Significance:a graphic of the significance Jun 30, 2008
Identified By: NRC
Item Type: NCV NonCited Violation
Inadequate Procedure for Performing Maintenance on the Control Room AC Subsystem
A self-revealing Green non-cited violation of Technical Specification 5.4.1 was identified for an inadequate procedure used to specify configuration controls during a maintenance activity. The configuration management program implementation procedure, ADM-NGGC-0106, was not clear in determining whether additional actions should be taken to ensure Control Room Air Conditioning (AC) operation while preventative maintenance was being performed on the CREV system. The three Control Room AC subsystems tripped inadvertently during the performance of this planned preventive maintenance activity due to the supply fan dampers drifting shut, resulting in Unit 1 and Unit 2 entering LCO 3.0.3. This issue was entered into the licensee's Corrective Action Program (CAP) as AR 281950.

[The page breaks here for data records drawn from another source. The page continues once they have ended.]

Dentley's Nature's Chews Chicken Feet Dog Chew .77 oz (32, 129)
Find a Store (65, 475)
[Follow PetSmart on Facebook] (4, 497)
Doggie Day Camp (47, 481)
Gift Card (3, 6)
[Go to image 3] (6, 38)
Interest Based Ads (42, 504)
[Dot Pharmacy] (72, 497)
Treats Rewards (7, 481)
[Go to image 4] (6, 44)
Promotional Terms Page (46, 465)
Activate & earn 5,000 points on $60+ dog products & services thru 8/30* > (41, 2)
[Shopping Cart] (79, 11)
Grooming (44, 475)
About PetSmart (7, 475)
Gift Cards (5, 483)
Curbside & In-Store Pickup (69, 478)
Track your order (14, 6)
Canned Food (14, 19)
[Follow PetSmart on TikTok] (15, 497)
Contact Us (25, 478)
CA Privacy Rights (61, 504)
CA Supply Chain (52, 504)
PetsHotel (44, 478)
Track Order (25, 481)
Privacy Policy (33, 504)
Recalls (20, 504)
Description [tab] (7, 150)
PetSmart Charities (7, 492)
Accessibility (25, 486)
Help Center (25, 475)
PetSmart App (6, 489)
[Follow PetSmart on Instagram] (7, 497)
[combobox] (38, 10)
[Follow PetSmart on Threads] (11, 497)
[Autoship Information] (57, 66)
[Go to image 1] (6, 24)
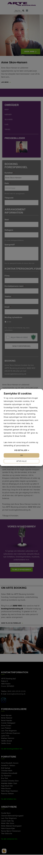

The finding was more than minor because it impacted the mitigating systems cornerstone objective to ensure the availability, reliability, and capability of systems that respond to initiating events to prevent undesirable consequences, and the related attribute of equipment performance. The finding was determined to be of very low safety significance because it did not represent an actual loss of safety function for greater than the TS allowed outage time. The finding has a cross-cutting aspect in the area of Human Performance of complete documentation because the licensee did not provide an adequate procedure that provided clear guidance in identifying intrusive maintenance on the CREV system such that appropriate actions were taken to ensure proper operation during preventative maintenance. (H.2.(c))

Inspection Report# : 2008003 (pdf)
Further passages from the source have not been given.